El Grito del Pueblo y otros periódicos de la época conservan en sus carcomidas páginas la sentencia del Consejo de Guerra, leída esa noche desde un balcón de la calle Ballén. Pedro Montero fue acusado de crimen de alta traición, según el Código Militar. El anuncio de una pena de reclusión de 16 años enardeció a los 5 000 que pedían a gritos su muerte.
El libro de Sánchez Mendoza narra la tensa escena. “Montero, pálido como la cera, cobra valor y responde con arrogancia: ¿Quieren mi vida? Se las daré mañana”. Su custodio, el sargento Alipio Sotomayor, respondió tajante antes de dispararle en la cara. “No, ¡ahora mismo!”. Hay quienes dicen que él solo haló el gatillo; la orden la habría dado Plaza Gutiérrez, el jefe del Ejército, presente en la sala de juicio.
El cuerpo del militar fue golpeado, atravesado por bayonetas y lanzado desde el segundo piso ante la mirada de terror de Alfaro y los otros prisioneros, trasladados en tren a Quito, la madrugada siguiente. Fue arrastrado por la calle Aguirre hacia Pedro Carbo, donde se mantiene la compañía Salamandra, del Cuerpo de Bomberos. Su cadáver fue decapitado, castrado, mutilado…
Valero relata que le cortaron un brazo, le extirparon el corazón para exhibirlo como trofeo de guerra y lo que quedó fue empapado en el keroseno que obtuvieron del almacén Bola de Oro.
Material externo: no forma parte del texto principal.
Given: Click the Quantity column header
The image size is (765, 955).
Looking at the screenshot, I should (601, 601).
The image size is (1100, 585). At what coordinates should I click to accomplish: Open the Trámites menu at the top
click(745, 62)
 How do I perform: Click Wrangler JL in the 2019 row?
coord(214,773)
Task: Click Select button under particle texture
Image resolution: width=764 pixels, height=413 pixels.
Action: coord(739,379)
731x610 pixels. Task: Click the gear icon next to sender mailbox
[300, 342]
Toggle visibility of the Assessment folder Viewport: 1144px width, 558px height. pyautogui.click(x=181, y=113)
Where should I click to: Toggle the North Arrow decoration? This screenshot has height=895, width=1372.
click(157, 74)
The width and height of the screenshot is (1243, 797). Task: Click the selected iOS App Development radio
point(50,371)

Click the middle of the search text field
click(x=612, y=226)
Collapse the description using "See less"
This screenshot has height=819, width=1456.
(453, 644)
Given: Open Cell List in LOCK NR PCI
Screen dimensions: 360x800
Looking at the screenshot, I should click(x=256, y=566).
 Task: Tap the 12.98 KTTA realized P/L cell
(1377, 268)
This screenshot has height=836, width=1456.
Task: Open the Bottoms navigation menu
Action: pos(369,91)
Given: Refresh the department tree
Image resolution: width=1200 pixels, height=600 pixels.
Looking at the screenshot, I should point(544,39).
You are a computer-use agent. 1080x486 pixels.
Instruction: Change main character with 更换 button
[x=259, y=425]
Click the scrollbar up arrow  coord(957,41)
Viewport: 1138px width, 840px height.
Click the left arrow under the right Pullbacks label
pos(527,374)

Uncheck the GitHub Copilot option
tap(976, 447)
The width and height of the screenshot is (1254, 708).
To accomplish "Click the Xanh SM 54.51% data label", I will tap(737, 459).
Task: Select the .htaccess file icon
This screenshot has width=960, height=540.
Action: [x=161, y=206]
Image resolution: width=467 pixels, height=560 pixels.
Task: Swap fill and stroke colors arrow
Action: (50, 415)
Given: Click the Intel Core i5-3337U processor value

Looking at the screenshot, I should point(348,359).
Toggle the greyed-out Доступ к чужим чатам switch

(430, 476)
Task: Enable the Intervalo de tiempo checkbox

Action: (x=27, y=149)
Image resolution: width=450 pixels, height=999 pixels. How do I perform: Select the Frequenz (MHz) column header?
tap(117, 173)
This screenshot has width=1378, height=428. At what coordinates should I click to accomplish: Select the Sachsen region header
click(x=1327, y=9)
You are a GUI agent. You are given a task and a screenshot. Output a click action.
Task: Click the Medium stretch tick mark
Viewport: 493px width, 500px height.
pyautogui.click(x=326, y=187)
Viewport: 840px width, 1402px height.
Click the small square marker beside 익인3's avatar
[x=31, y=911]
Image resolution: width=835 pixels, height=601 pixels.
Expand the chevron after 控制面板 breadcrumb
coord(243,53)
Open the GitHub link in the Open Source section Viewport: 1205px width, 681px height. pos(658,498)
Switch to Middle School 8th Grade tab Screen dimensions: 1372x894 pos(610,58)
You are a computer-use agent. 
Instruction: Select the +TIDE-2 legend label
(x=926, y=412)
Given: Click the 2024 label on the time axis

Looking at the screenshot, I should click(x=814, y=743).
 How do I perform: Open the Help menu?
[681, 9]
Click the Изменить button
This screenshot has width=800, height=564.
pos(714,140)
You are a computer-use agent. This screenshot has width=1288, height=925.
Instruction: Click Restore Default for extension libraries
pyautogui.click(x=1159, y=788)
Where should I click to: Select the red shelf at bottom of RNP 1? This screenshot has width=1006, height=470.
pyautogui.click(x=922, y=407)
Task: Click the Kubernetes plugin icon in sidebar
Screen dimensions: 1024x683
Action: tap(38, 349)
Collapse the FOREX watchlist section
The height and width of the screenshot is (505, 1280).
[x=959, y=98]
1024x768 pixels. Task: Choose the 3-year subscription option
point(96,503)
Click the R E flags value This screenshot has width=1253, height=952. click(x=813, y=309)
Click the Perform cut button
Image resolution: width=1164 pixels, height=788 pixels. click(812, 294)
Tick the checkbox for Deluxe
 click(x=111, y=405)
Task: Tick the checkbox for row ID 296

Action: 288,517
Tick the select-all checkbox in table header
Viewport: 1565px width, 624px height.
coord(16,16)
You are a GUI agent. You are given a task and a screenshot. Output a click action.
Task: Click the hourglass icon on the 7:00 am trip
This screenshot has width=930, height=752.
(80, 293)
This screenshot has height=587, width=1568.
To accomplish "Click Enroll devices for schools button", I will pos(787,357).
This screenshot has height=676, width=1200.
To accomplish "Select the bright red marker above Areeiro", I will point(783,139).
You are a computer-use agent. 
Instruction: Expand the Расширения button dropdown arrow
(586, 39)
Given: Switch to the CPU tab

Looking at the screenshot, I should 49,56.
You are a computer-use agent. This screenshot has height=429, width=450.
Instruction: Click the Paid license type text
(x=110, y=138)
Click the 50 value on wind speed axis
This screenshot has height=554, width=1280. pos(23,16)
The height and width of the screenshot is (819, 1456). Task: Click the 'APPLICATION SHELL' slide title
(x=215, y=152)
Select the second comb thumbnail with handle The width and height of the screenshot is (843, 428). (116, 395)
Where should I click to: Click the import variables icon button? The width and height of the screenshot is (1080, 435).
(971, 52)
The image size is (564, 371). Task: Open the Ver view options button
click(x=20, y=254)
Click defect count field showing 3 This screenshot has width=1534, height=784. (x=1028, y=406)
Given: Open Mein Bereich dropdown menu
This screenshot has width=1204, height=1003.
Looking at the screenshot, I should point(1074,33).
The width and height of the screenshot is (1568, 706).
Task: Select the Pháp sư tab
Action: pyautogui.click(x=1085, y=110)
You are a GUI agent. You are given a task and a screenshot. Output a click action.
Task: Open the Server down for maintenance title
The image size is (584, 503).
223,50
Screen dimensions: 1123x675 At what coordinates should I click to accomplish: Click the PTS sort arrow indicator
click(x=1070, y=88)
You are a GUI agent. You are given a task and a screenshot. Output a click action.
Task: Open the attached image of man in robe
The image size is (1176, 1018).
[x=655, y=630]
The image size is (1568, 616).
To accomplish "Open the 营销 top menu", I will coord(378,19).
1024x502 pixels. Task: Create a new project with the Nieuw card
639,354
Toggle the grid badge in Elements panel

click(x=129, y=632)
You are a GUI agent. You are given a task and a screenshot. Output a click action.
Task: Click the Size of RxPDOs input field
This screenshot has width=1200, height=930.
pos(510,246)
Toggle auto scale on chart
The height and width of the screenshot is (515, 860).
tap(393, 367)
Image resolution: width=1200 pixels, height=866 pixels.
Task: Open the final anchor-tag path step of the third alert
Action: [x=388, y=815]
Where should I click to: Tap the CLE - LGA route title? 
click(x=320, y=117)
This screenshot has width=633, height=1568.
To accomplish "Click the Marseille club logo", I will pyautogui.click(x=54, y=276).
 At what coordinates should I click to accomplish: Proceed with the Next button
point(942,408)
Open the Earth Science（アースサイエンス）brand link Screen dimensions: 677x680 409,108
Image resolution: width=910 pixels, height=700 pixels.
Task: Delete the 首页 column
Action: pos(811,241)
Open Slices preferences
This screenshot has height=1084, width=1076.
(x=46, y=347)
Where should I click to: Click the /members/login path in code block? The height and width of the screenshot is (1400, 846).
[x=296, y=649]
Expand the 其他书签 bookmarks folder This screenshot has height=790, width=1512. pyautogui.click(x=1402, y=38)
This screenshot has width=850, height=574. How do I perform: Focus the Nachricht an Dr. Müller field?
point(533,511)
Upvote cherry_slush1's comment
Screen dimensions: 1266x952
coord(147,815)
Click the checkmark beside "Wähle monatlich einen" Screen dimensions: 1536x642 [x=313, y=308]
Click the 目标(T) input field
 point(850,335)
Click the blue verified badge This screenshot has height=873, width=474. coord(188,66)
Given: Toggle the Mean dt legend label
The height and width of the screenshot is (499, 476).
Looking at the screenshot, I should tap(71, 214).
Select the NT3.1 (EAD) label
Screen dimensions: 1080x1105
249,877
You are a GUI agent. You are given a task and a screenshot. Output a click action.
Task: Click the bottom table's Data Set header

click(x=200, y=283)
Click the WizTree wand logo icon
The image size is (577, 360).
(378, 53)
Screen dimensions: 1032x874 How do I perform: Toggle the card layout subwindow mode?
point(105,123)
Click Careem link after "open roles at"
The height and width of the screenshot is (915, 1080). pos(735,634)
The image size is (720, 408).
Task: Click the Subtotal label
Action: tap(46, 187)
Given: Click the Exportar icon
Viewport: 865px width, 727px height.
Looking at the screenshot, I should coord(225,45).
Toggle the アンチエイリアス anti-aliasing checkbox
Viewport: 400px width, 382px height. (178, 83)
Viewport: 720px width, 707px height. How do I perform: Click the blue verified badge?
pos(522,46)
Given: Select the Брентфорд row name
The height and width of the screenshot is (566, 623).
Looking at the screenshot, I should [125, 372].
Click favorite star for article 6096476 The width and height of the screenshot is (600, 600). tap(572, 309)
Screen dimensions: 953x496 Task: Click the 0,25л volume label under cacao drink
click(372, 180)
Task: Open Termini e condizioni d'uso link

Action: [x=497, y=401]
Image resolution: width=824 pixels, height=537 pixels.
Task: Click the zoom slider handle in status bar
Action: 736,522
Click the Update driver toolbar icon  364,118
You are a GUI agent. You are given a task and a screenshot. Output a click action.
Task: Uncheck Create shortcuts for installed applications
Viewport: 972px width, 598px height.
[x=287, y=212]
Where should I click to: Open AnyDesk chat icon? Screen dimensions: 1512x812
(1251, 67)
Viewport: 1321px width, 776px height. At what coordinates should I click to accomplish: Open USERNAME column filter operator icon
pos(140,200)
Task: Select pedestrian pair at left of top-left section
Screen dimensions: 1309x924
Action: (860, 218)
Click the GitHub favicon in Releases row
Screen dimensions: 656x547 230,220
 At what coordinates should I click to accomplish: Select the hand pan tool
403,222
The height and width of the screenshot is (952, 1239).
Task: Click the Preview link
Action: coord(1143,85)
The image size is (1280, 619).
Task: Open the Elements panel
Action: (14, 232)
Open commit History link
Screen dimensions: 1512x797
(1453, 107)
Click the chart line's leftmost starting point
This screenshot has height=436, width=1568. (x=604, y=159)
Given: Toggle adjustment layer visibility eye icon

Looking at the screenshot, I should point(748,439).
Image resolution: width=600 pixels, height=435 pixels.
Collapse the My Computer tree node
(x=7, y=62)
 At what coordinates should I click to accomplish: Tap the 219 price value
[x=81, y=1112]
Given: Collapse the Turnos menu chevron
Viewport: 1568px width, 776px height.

El fuego ardió por una hora, hasta que la viuda Teresa Guzmán clamó misericordia.
Sus restos terminaron en un sencillo cofre mortuorio de seis pesos; no hubo ceremonia. El cuerpo calcinado fue exhumado en 1957. Una foto muestra su figura irreconocible en el anfiteatro Julián Coronel, envuelta en retazos de prendas carbonizadas, rodeado por sus familiares, aún de luto.
Hoy reposa en un mausoleo en su natal Yaguachi. Y en Guayaquil, en la fachada del cuartel Salamandra, se camufla una placa en su memoria. ‘Al Señor General Pedro J. Montero Maridueña, mártir de las libertades ecuatorianas, paradigma de lealtad, inmolado en este lugar…’, se lee junto a los rótulos de modernos locales de comida rápida, en medio de los despistados caminantes que transitan sin saber que allí comenzó la Hoguera Bárbara.